The report proposes a restructuring of the government, so that the department that includes the tobacco industry cannot take any responsibility for tobacco control. It recommends the establishment of a National Tobacco Control Bureau in the National Development and Reform Commission to take charge of comprehensive tobacco control nationwide.

"Public agencies are the largest buyers of premium cigarettes, a situation that has to be changed to earn people's trust in anti-corruption. Chinese Communist Party and government officials, civil servants and employees of public agencies must take the lead to ban smoking in public and work places. The government should develop regulations explicitly banning public agencies purchasing cigarettes with public funds and accepting them as gifts and should encourage and protect whistleblowers."

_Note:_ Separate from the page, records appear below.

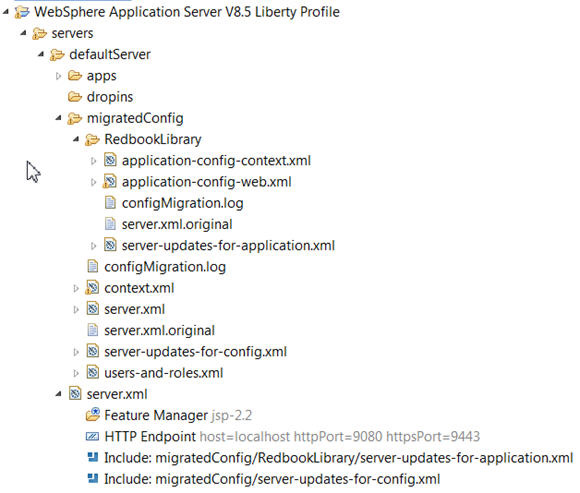Click the Include icon for server-updates-for-application.xml

(92, 457)
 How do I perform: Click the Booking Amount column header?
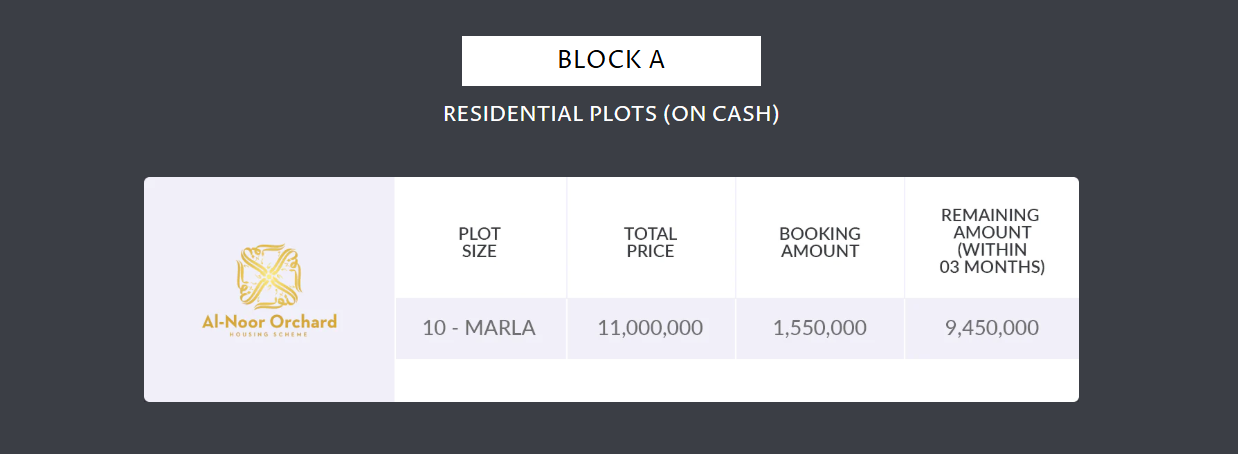pos(820,242)
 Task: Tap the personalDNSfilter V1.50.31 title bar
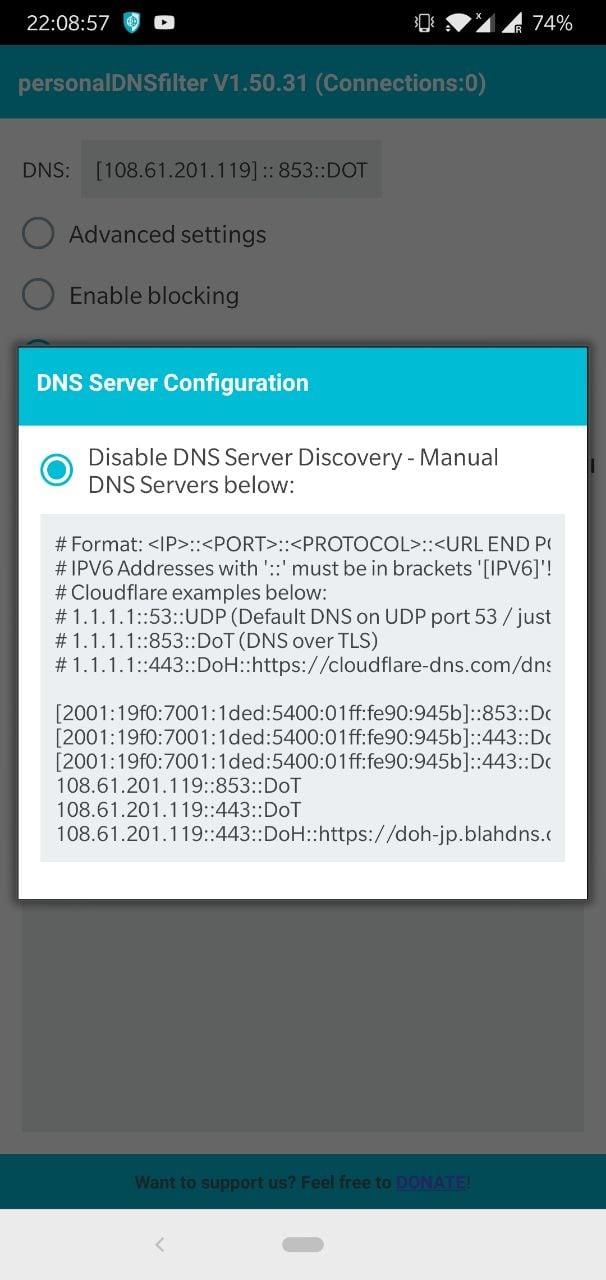(252, 83)
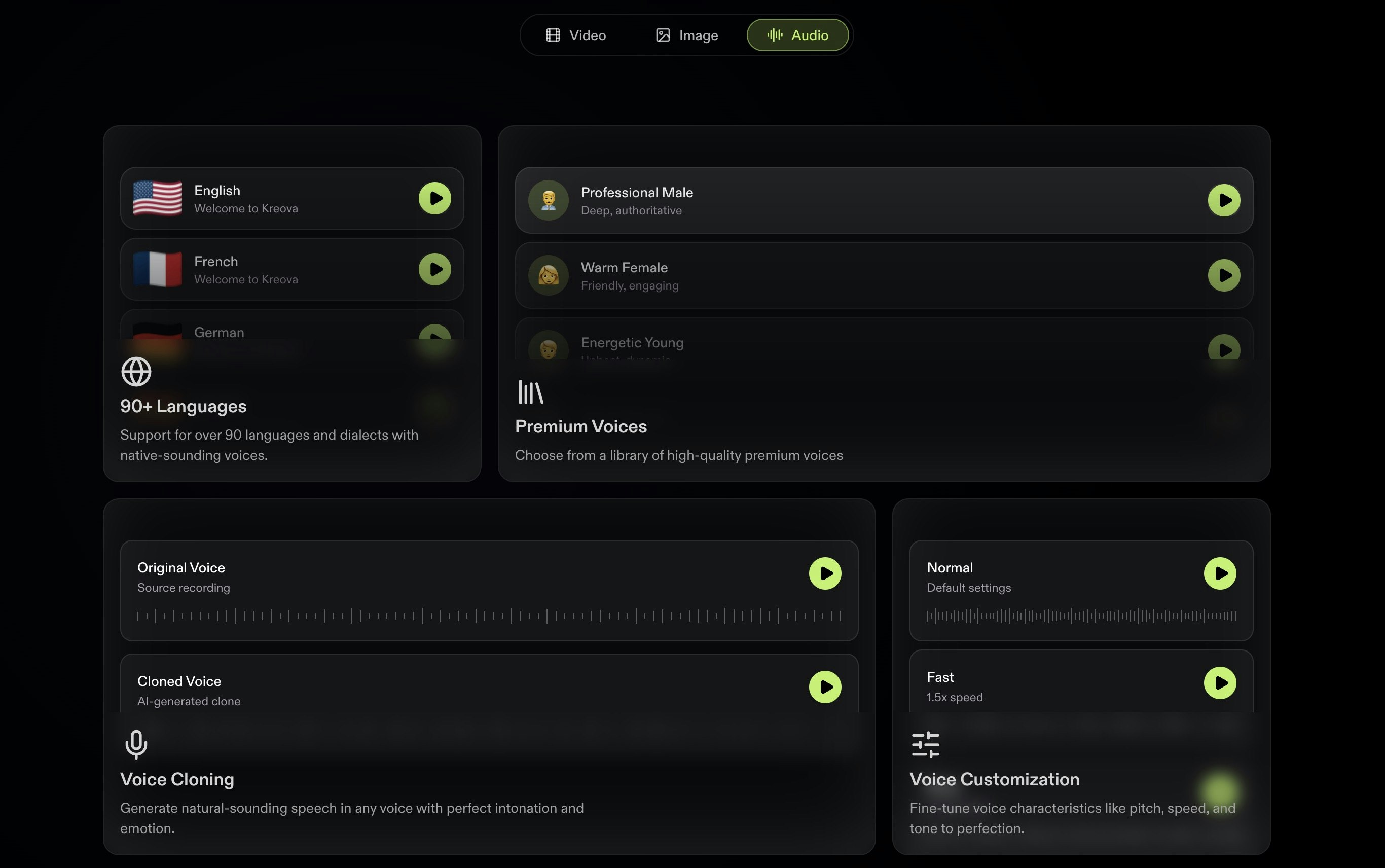The width and height of the screenshot is (1385, 868).
Task: Play the Fast 1.5x speed sample
Action: click(x=1220, y=682)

Growers of tobacco leaf should be encouraged, through subsidies and other policies, to switch to alternative crops or move into other kinds of work, the report adds. "Assistance should be offered to the wholesale, monopoly and retail businesses to switch. Provinces highly reliant on the tobacco industry should be subsidized with funds from the central government during the transition period."

The document was prepared with help from a panel of 28 experts, 19 Chinese and nine foreign. They include Professor Lam Tai-hing, professor of the school of public health of the University of Hong Kong, and Dr Judith Mackay, senior advisor to the World Lung Foundation.

"What needs to be done, what is effective in reducing tobacco use – especially price policy and legislation – is very well known, and if China wishes to protect the health of its people, now is the time to implement these measures," Mackay said.